It's amazing to me that you can type this with a straight face. Have you perhaps noticed the catastrophic, literally country-threatening disaster that is Donald Trump and how the far right wing foisted him on the GOP?
Why would you want more of that?
Trump isn't far right. He's anti-free trade, once proposed the largest tax hike in American history, significantly to the left of anyone in his party on health care, isolationist, pro-Russia, anti-NATO, moderate on abortion rights, the list goes on. I mean, he's not centrist or leftist, either. His brand of populism is kind of sui generis and defies easy political categorization. And it's precisely that the various interest groups in the Republican party are willing to defect against their party when they're not pursuing their interests that there are so many Republican NeverTrumpers.
It's not something the left is likely to repeat, and even if they succeed in getting an outsider nominated it's going to be someone like Sanders rather than a proto-tankie or whatever the communist equivalent of proto-fascist is.
The real analogy is to the tea party which, yeah, should be a model for far-left organizing going forward. The next time Democrats are tempted to sign off on some latter day Melian expedition I want them quaking in their boots about a primary challenge from a Bernie-branded leftist.

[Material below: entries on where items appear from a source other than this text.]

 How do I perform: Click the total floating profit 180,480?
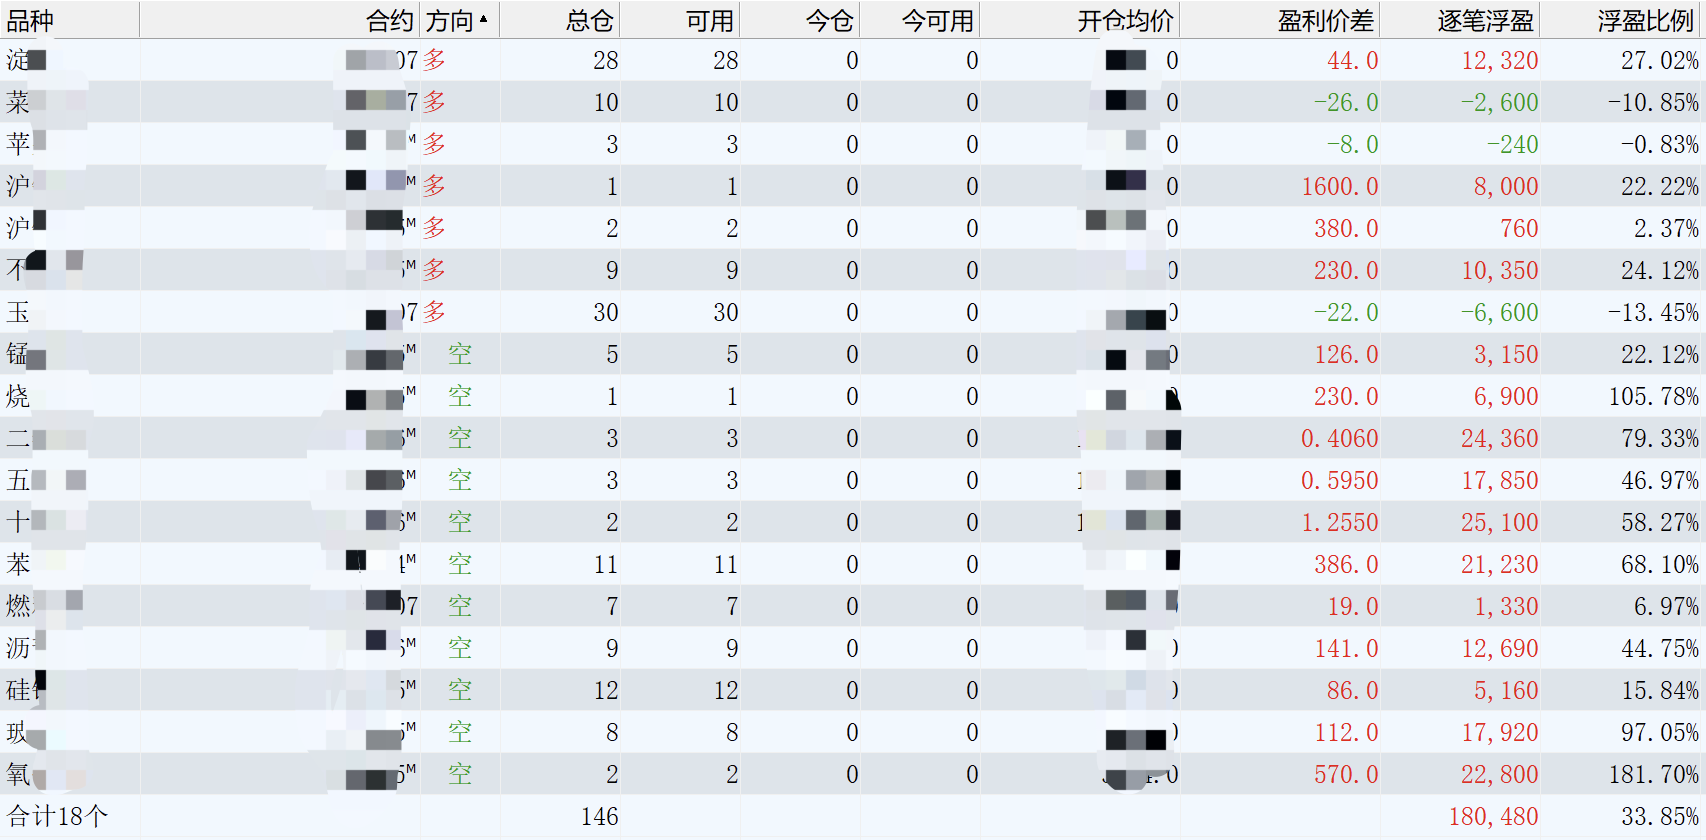pos(1493,817)
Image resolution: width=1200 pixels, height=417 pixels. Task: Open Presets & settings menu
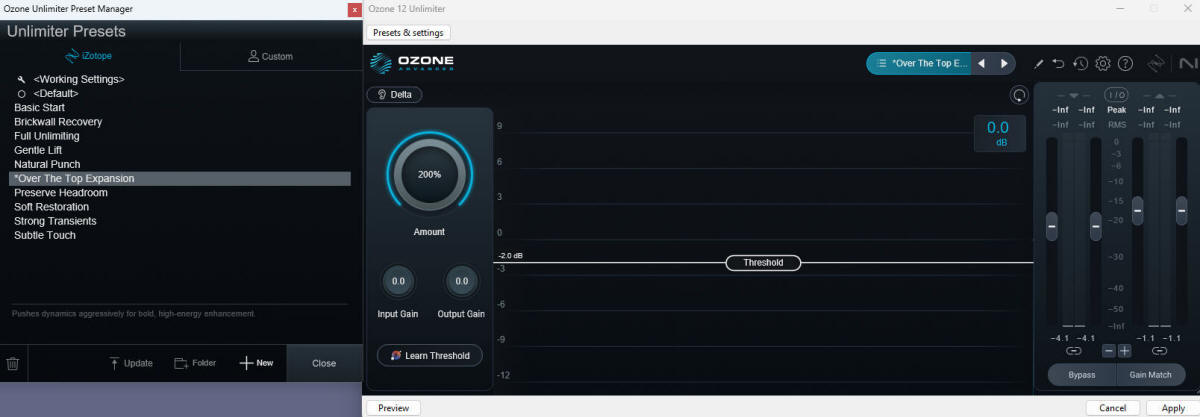coord(409,33)
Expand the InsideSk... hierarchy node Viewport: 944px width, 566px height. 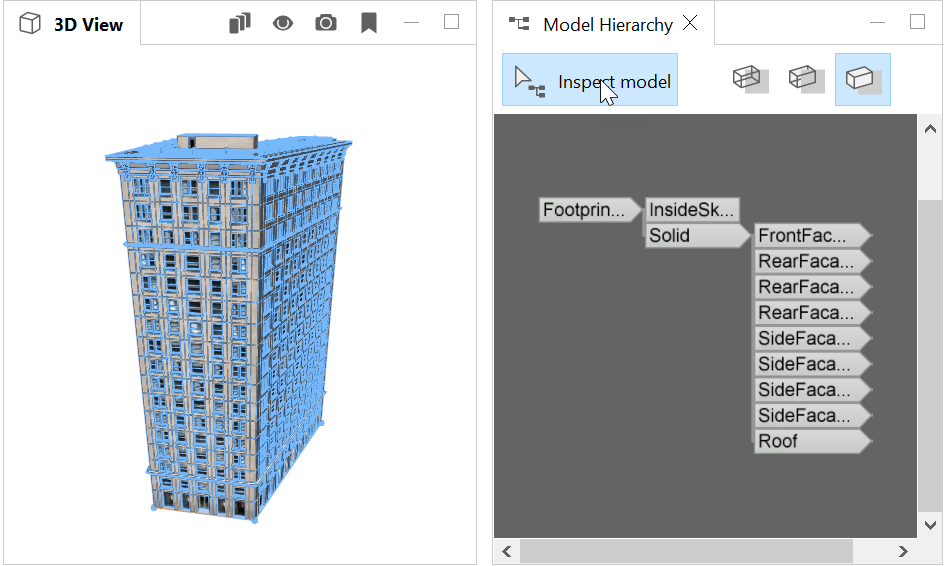pos(692,210)
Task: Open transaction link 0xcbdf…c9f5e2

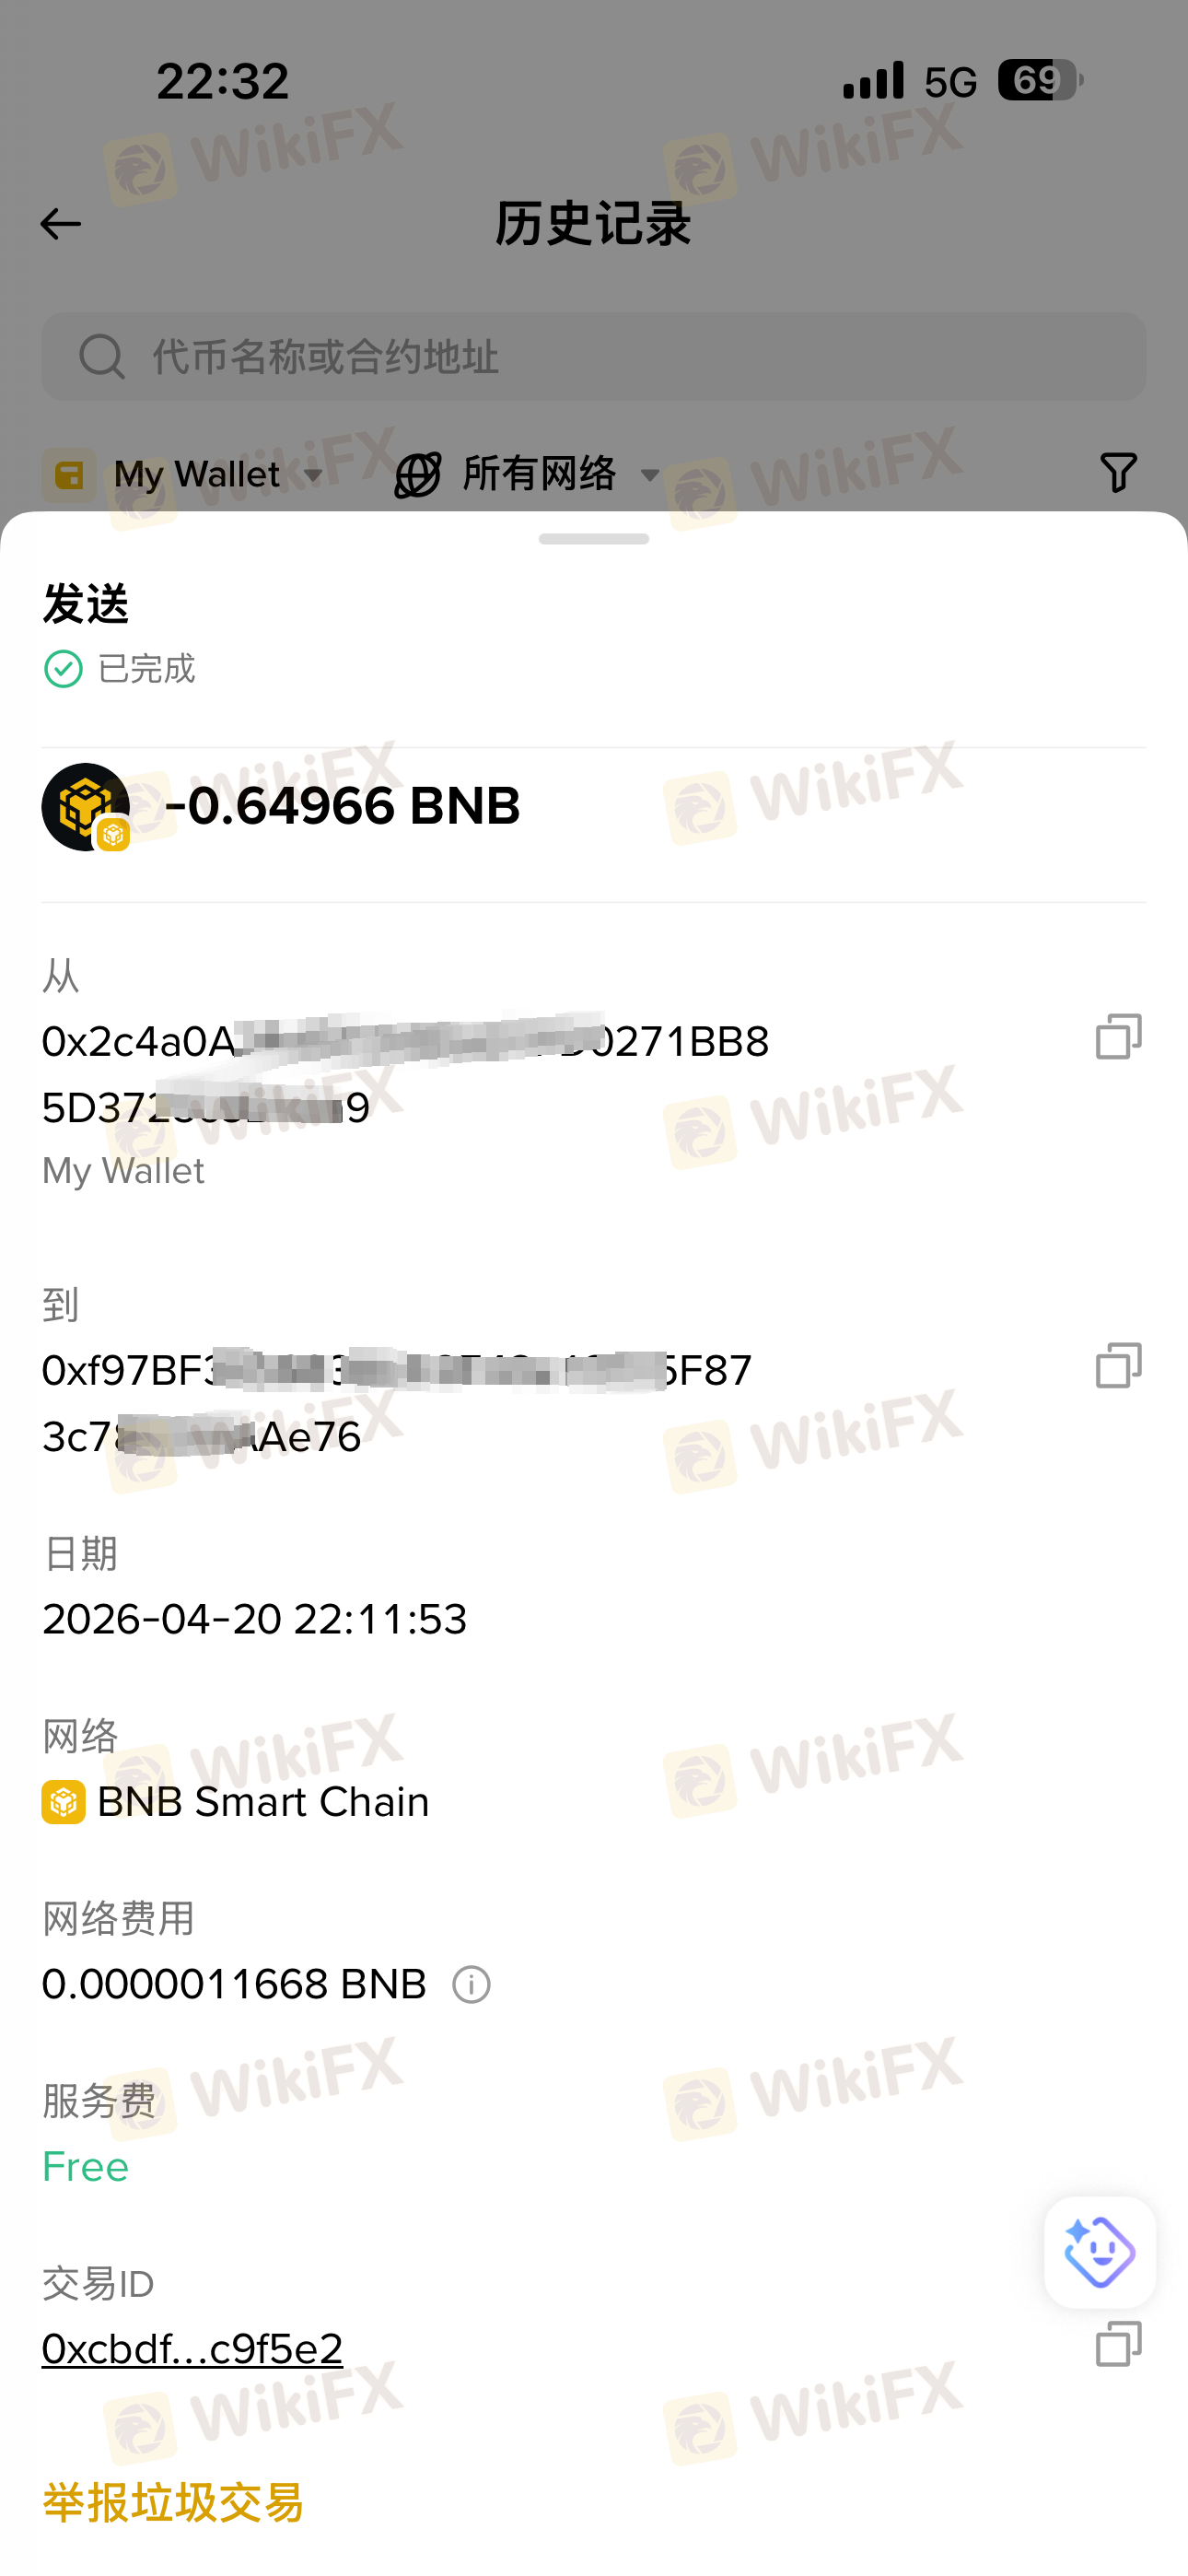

..That's not likely to happen because the far left is pretty cynical about electoral politics and never seems to show up for midterms, much less primaries for state representatives, but if anyone can make it happen it's Bernie.
If you're far left, why would you hope for the Republicans to choose a better candidate? Is this that accelerationism idiocy again?
No. I never advocated for accelerationism. I'm hoping the Republicans nominate people better than Trump going forward because they're going to win at least a few elections, and if they are I'd much rather it be Romney than Trump.
I was just thinking about how this is the perfect year that Hillary could have won the presidential nomination. Not 2008, but now. Eight years ago, the Republican Party still had an effective enough leadership to stress their commitment to patriotic values and American exceptionalism. Hillary is just seemingly hawkish enough to appear genuine in seizing the opportunity to label the Democrat party as the patriot's party, and still keep to her core values and champion progressive values.
I don't condone war unless all other meaningful options have been exhausted, but this is fantastic. I'm still in awe that we have become the party of everyone. Excluding bigots and the uncompromising, of course.
She's hardly the candidate for everyone. This is still the candidate that is neck and neck with Barry Goldwater for favorability ratings. Throughout the entire primary season, in a head-to-head matchup with the opposing party's presumptive nominee, she was trailing five points behind a self-identified socialist that had nice things to say about Castro and the Sandinistas (yes, Bernie would have tanked the moment the attack machine revved up and been in an even worse position than Hillary, but attack machine or no that polling is atrocious). She's turned what should be the easiest layup in American electoral history into a tossup. She's as unelectable as McGovern, and if she makes the White House it will only be because the Republicans were feeling mildly more suicidal than the Democrats this cycle.